Over the last few years we have had a terrific response in terms of de-escalation with our course incorporating Affect Labelling. Some of the following text and imagery is taken from this book by Douglas E. Noll.
Emotions arise to make us pay attention to our environment. The more emotional our experience, the less we can think clearly, resist impulses, and engage in constructive problem-solving. By creating even the simplest label, we learn to express what we are experiencing. At a rudimentary level, we think about what is causing us to feel emotion and take action to experience either more or less of the emotion, depending on the situation.
“Affect” is the word used to describe the physiological changes that occur within our brains in response to a memory or outside event.
The creation of cognitive labels is called emotional categorisation and, unlike affect, is learned from experience.

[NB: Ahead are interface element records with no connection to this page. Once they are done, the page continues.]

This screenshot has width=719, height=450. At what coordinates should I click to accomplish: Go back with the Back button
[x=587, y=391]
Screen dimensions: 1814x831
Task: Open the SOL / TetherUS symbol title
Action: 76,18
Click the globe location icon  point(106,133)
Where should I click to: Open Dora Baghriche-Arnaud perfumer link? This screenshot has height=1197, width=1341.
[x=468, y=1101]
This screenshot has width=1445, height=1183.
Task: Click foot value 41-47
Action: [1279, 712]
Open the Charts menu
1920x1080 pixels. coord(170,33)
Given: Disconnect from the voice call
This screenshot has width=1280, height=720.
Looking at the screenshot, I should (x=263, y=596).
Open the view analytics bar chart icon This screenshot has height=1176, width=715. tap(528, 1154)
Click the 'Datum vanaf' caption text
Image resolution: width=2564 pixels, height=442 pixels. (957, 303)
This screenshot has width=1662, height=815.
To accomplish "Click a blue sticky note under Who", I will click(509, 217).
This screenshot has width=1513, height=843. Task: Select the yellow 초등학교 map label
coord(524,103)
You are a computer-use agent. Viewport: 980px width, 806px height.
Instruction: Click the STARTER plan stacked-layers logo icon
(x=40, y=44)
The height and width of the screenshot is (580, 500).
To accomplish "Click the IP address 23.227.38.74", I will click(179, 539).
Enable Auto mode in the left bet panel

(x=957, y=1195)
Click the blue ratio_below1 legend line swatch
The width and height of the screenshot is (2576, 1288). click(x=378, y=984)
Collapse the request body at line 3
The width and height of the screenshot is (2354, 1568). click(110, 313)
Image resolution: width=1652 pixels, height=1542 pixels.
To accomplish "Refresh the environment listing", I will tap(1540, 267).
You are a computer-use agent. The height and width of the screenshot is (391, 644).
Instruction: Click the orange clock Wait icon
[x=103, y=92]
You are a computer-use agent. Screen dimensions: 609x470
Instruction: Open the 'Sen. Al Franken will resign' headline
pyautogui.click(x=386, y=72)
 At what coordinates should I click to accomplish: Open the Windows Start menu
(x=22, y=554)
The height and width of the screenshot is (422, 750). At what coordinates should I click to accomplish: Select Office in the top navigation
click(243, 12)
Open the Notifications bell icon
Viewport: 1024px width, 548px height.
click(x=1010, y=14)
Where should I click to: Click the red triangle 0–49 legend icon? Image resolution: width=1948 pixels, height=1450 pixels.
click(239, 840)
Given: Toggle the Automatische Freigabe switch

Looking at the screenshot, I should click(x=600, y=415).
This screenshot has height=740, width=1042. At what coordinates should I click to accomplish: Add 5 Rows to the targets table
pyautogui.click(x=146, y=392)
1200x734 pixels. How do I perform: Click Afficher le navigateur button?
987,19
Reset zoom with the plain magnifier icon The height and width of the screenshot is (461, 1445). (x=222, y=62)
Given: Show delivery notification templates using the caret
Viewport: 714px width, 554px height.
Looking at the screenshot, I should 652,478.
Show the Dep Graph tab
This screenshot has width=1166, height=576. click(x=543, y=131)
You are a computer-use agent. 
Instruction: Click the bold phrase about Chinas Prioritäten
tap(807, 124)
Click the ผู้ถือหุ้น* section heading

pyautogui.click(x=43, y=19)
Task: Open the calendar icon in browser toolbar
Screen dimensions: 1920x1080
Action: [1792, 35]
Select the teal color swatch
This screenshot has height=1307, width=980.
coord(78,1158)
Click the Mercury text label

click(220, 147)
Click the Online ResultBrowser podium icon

The more granular this emotional categorisation the more self control the person has in making choices when an emotion is powerful.
Layer 1: Anger, rage, frustration
Layer 2: Disrespect, betrayal, unfair
(unfair - not really an emotion, but it works)
Layer 3: Anxiety, fear, afraid, scared
Layer 4: Grief, sadness
Layer 5: Abandoned, unloved, unworthy
When people in an fMRI machine are shown photos of faces expressing strong emotion, for example, their brain signals show greater activity in the amygdala, which is involved in generating emotions, especially fear. When asked to label the emotion, however, the subjects show less activity in the amygdala, and greater activity in a region of the right frontal lobe known as the right ventrolateral prefrontal cortex (rvlPFC), a region involved in vigilance and discrimination.
In effect, assessing and naming an emotion seems to transform the emotion into an object of scrutiny, thereby disrupting the emotion's raw intensity.